Gray casts a wider net in the film’s second half, as friction among the three N.W.A. principals (over money, natch) sends them spinning off into their own orbits, Cube with movie projects and a platinum solo career, Dre as a prolific producer who — in and out of tumultuous partnership with Knight — helps to foster a new generation of hip-hop talent (including Snoop Dogg, Tupac and Eminem). The former friends turn rivals, trading barbed insults on their albums and occasional fisticuffs in public. Then L.A. burns, and out of the ashes, a relaxing of tensions — and hope of an N.W.A. reunion — begins to take hold. But even as the film broadens its scope, Gray’s direction remains sharp and vibrant, giving us a Rashomon-style sense of how post-N.W.A. life looked from each character’s perspective, and reaching unexpected depths of emotional power as Wright starts to succumb to the AIDS-related complications that would cut his life short, at age 31, in 1995.
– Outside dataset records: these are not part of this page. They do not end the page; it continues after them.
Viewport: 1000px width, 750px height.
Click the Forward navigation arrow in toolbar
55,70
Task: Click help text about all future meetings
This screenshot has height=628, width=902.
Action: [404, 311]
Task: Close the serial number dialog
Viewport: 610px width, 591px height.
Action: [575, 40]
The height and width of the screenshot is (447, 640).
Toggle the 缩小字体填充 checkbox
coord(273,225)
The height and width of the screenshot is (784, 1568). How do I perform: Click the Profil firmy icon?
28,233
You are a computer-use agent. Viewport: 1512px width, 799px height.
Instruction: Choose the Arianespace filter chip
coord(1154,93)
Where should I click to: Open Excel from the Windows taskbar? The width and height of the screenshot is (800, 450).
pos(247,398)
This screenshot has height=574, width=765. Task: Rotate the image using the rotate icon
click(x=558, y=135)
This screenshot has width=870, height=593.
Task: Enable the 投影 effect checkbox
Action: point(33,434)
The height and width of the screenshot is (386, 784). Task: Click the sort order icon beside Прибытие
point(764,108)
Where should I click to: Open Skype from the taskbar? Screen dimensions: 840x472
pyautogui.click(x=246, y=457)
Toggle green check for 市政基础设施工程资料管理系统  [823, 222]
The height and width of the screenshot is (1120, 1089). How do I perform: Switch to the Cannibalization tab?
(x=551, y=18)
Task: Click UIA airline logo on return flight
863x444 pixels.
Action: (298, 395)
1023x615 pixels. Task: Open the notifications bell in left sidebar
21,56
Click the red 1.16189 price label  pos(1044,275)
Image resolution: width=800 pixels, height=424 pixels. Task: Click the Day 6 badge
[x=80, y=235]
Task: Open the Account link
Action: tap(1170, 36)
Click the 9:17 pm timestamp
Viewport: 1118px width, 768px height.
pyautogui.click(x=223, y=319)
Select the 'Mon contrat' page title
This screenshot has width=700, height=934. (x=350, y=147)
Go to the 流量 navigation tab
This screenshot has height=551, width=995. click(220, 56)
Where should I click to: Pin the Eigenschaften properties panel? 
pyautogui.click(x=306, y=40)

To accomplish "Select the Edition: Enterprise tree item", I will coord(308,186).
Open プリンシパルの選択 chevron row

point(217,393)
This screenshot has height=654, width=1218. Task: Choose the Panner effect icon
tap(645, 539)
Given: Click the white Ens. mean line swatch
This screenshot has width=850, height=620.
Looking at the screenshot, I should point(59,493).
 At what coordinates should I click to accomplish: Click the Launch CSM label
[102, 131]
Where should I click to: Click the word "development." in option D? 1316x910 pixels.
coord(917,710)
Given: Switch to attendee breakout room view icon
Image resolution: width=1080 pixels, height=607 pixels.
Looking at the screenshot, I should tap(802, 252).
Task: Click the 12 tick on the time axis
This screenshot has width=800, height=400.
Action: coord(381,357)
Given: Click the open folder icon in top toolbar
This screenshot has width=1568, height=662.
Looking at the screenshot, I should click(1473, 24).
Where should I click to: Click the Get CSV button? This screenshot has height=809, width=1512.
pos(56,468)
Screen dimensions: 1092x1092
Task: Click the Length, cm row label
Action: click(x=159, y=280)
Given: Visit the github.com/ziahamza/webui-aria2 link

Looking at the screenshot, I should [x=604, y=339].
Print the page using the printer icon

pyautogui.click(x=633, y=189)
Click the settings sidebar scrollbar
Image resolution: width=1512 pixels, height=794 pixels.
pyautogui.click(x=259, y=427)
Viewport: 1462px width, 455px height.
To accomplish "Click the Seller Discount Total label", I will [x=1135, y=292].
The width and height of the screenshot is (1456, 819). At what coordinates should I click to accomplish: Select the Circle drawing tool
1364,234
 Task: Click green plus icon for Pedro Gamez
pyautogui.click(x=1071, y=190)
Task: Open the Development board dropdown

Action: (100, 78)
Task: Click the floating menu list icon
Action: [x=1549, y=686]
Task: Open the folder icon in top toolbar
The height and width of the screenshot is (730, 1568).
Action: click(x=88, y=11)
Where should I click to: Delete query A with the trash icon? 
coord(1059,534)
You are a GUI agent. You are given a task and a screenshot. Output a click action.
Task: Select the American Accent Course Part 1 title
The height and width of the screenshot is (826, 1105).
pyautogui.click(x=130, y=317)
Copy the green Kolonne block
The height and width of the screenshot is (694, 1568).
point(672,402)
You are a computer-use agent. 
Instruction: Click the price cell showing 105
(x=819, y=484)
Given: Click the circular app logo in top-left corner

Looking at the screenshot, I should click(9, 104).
The movie has been made in high but never overindulgent style, with Matthew Libatique’s richly textured widescreen camerawork deliberately avoiding shopworn images of South Central life while evoking a vivid sense of place, and the editing of Billy Fox and Michael Tronick keeping the complex narrative moving smoothly from beat to beat. The encyclopedic soundtrack — ranging across the N.W.A. catalog, its members solo ventures, their old-school R&B influences, and the top-40 pop hip-hop would displace as the dominant sound of the era — has been assembled with similarly meticulous care.